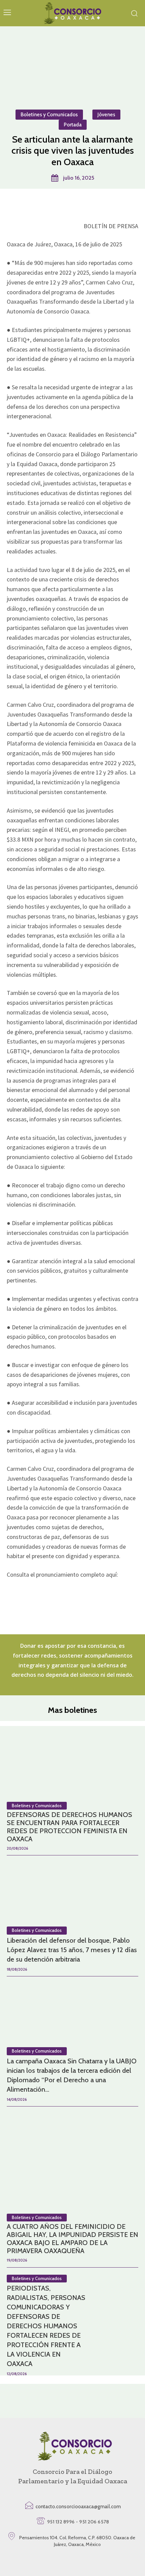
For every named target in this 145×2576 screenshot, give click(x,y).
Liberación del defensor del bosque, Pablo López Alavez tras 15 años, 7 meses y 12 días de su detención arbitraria (72, 1949)
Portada (73, 125)
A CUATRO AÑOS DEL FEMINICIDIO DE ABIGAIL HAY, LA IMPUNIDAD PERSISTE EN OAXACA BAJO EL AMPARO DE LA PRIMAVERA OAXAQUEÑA (72, 2238)
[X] (56, 205)
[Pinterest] (72, 205)
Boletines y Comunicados (49, 115)
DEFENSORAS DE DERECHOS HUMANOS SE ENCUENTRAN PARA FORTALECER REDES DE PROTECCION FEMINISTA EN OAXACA (69, 1827)
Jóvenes (106, 115)
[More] (103, 205)
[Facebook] (41, 205)
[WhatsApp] (87, 205)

=======

_Task item_
Which of the lines in the data contain the string "OAXACA"? Return each one.

_Task result_
A CUATRO AÑOS DEL FEMINICIDIO DE ABIGAIL HAY, LA IMPUNIDAD PERSISTE EN OAXACA BAJO EL AMPARO DE LA PRIMAVERA OAXAQUEÑA (72, 2238)
DEFENSORAS DE DERECHOS HUMANOS SE ENCUENTRAN PARA FORTALECER REDES DE PROTECCION FEMINISTA EN OAXACA (69, 1827)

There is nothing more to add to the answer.